The company had a history of science-based innovations following World War II and the strategy by management was research and "disruptive" and "on demand" product innovation.[15]
In 1962, Corning developed Chemcor, a new toughened automobile windshield designed to be thinner and lighter than existing windshields, which reduced danger of personal injury by shattering into small granules when smashed.[16] This toughened glass had a chemically hardened outer layer, and its manufacture incorporated an ion exchange and a "fusion process" in special furnaces that Corning built in its Christiansburg, Virginia facility.[15][17] Corning developed it as an alternative to laminated windshields with the intention of becoming an automotive industry supplier.[15] After being installed as side glass in a limited run of 1968 Plymouth Barracudas and Dodge Darts, Chemcor windshields debuted on the 1970 model year Javelins and AMXs built by American Motors Corporation (AMC).[17] As there were no mandatory safety standards for motor vehicle windshields, the larger automakers had no financial incentive to change from the cheaper existing products.[15]
In late 1970, the company announced that researchers Robert D. Maurer, Donald Keck, Peter C. Schultz, and Frank Zimar had demonstrated an optical fiber with a low optical attenuation of 17 dB per kilometer by doping silica glass with titanium.[18] A few years later they produced a fiber with only 4 dB/km, using germanium oxide as the core dopant. Such low attenuations made fiber optics practical for telecommunications and networking. Corning became the world's leading manufacturer of optical fiber.
In 1977, considerable attention was given to Corning's Z Glass project.
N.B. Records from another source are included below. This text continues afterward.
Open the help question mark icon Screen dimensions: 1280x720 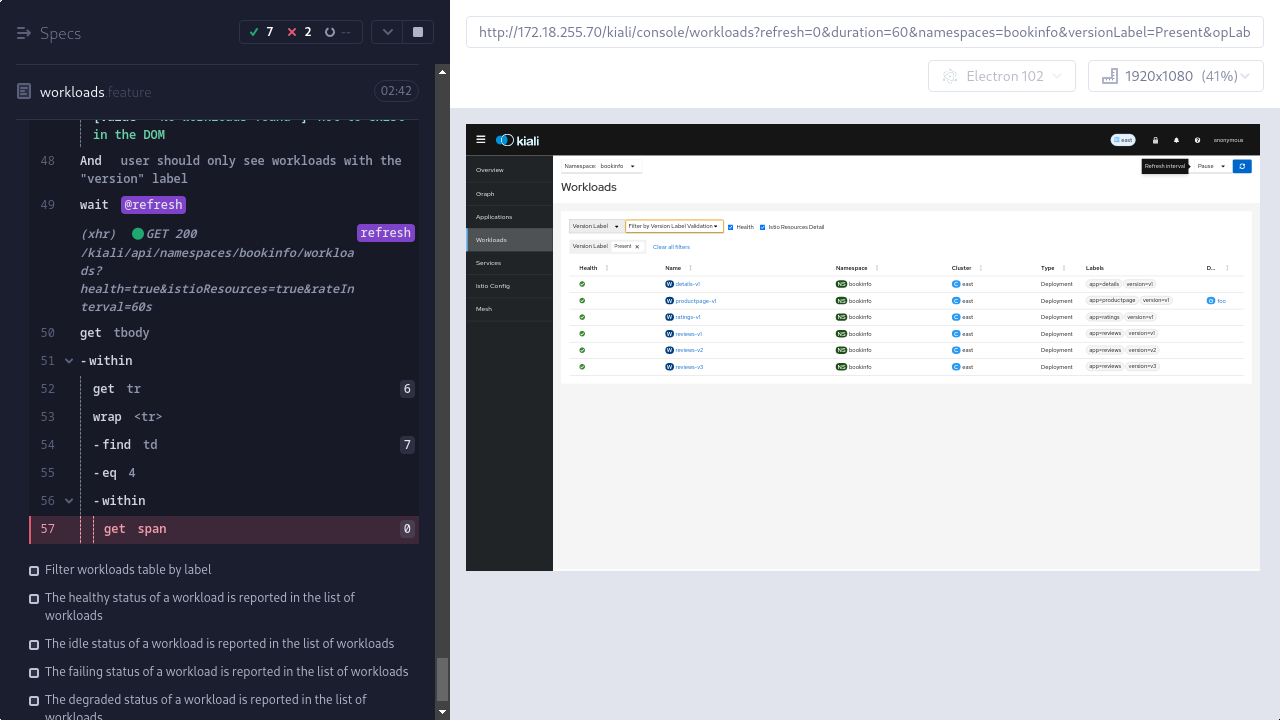(1197, 140)
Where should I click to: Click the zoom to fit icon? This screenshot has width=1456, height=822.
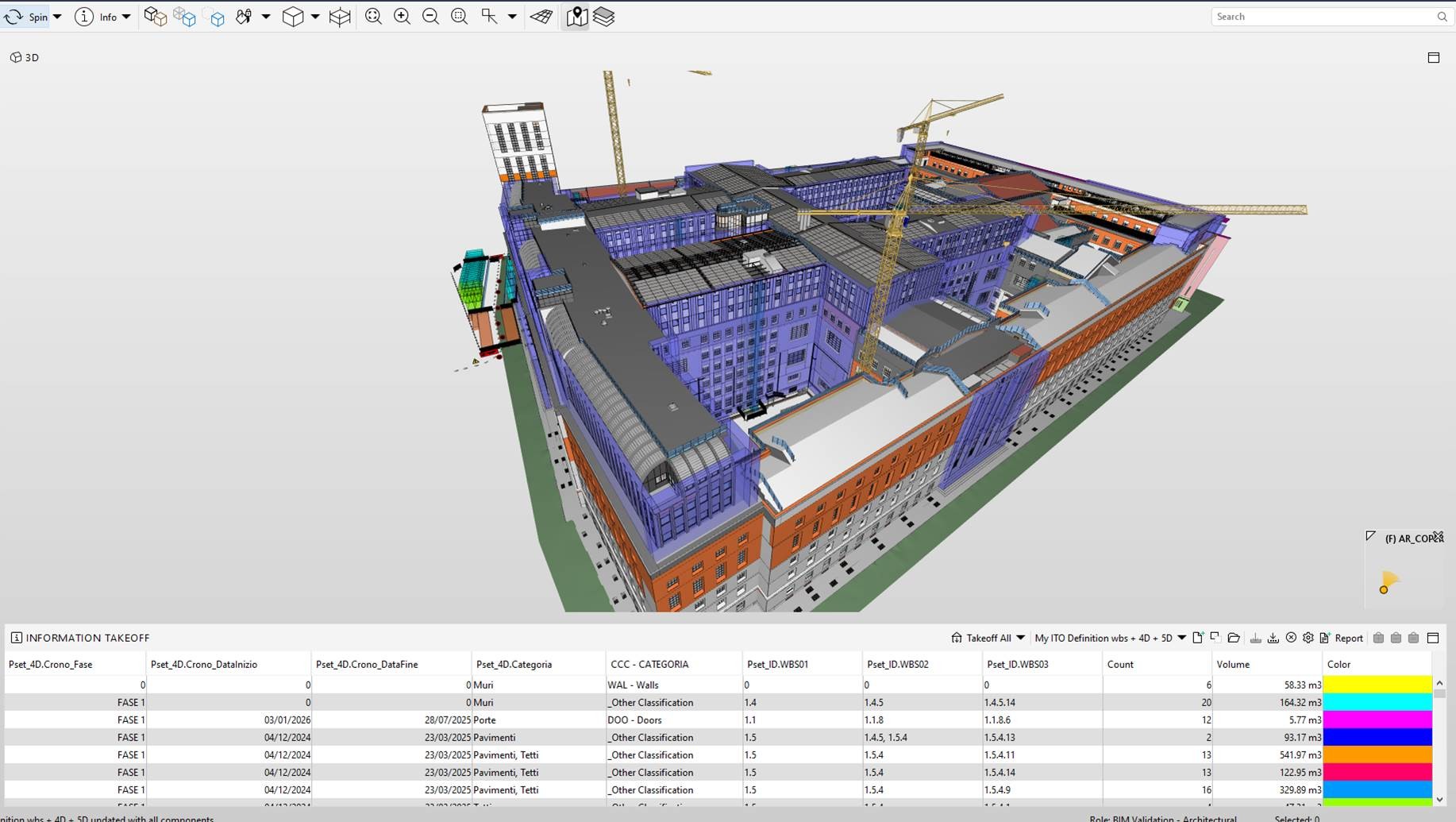tap(373, 17)
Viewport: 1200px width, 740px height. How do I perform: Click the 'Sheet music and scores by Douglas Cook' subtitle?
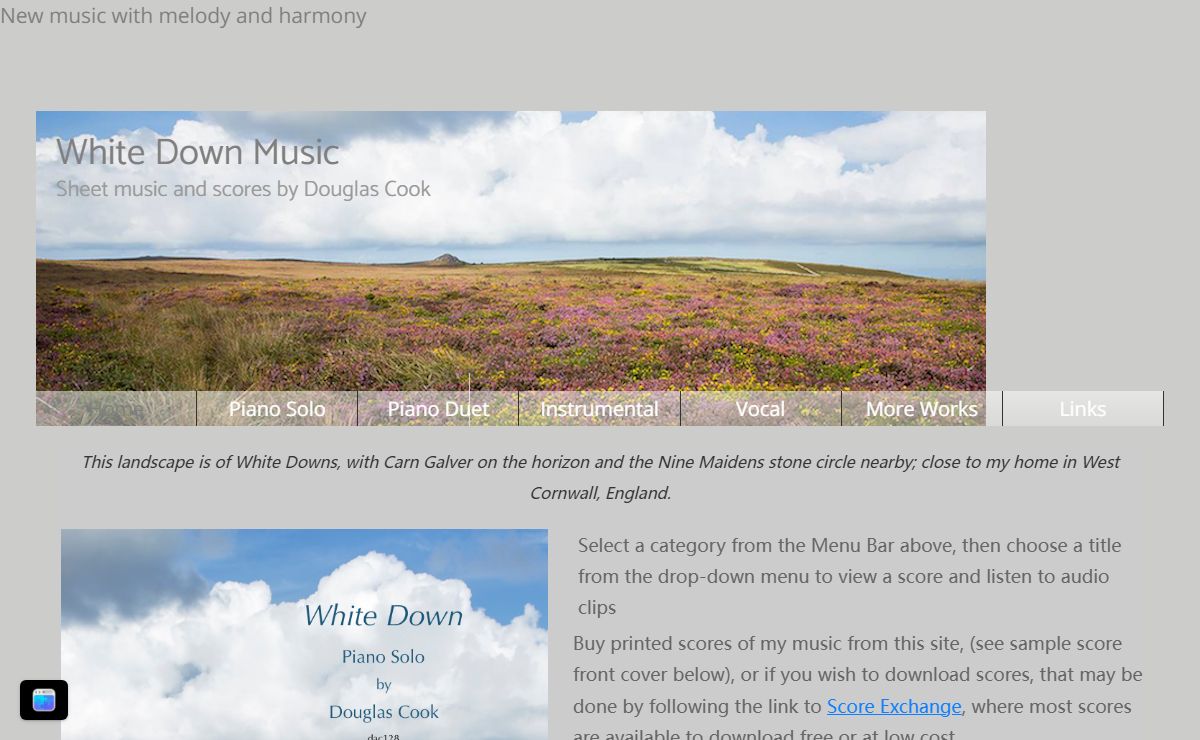[x=243, y=189]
Z Glass was a product used in television picture tubes. Due to a number of factors, the exact nature of which are subject to dispute, this project was considered a steep loss in profit and productivity. The following year the project made a partial recovery. This incident has been cited as a case study by the Harvard School of Business.[19]
In 1982, Corning purchased a 6.5 percent stake in Genentech and, as part of the same agreement, the two companies formed an equal joint venture called Genencor to develop industrial enzymes using recombinant DNA technology.[20]
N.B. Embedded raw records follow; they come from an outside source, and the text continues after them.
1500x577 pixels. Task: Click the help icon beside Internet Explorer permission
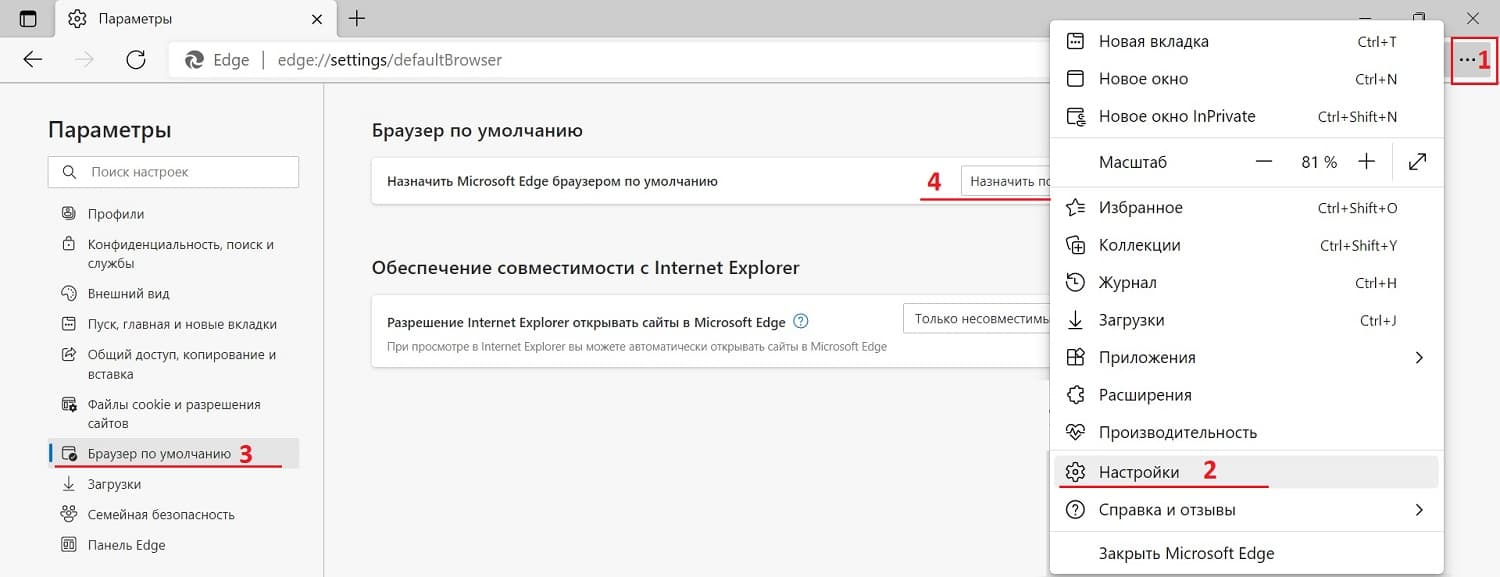[x=800, y=322]
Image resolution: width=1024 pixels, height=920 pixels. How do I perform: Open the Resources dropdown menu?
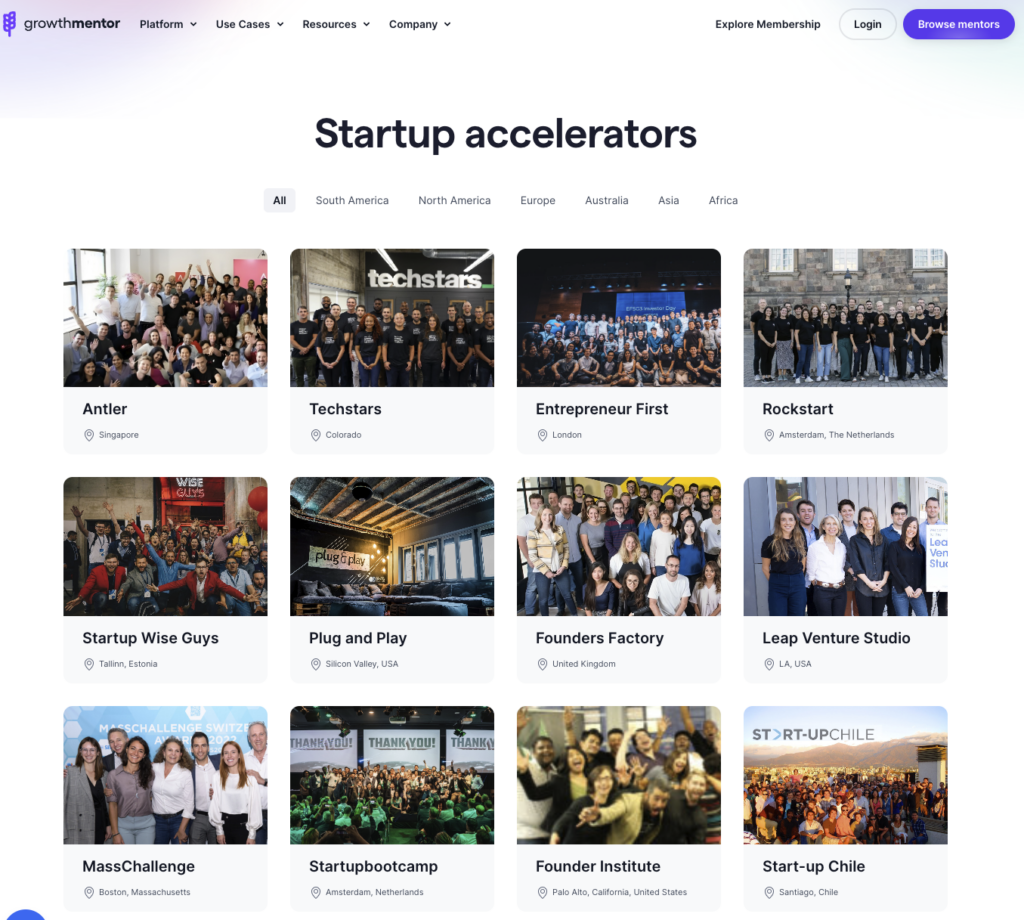(x=336, y=24)
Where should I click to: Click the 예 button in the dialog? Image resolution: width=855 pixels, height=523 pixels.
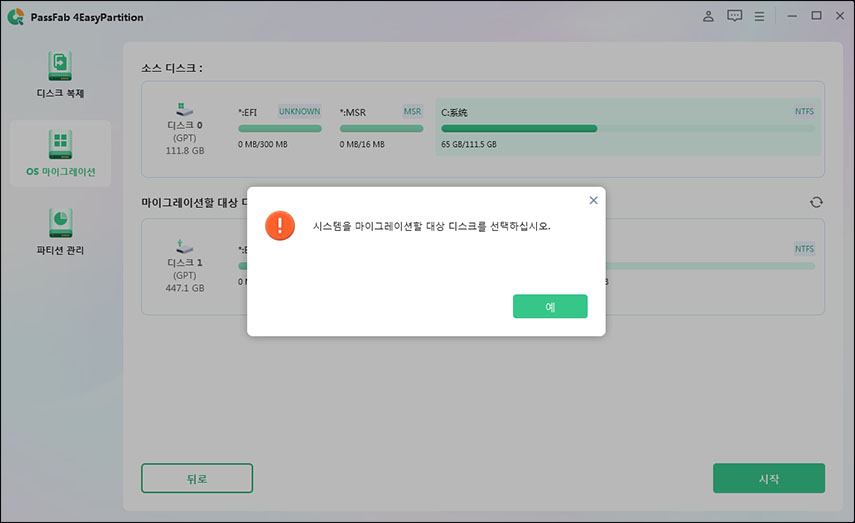pyautogui.click(x=550, y=306)
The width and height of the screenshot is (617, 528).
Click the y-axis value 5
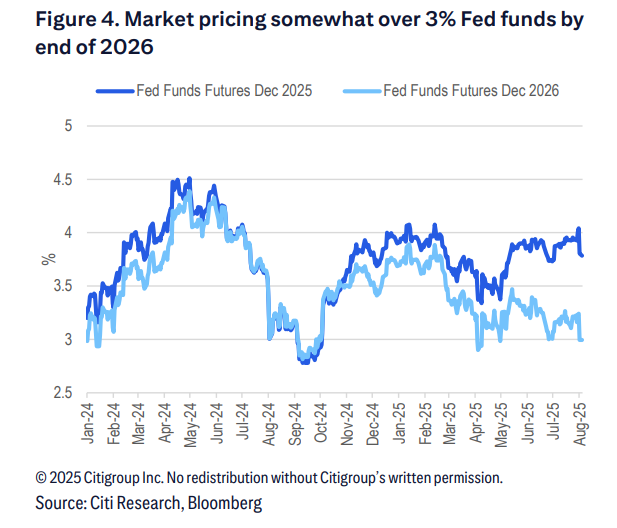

In 1998, the kitchenware division of Corning Inc. responsible for the development of Pyrex spun off from its parent company as Corning Consumer Products Company, subsequently renamed Corelle Brands. Corning Inc. no longer manufactures or markets consumer products, only industrial ones.[21]
Company profits soared in the late 1990s during the dot-com boom, and Corning expanded its fiber operations significantly through the acquisition of telecommunications company Oak Industries[22] and building several new plants. The company also entered the photonics market, investing heavily with the intent of becoming the leading provider of complete fiber-optic systems. Failure to succeed in photonics and the collapse in 2000 of the dot-com market had a major impact on the company, and Corning stock plummeted to $1 per share. However, as of 2007 the company had posted five straight years of improving financial performance.
In 2013, Samsung Display sold its stake in its decades-long CRT glass venture to Corning.[23]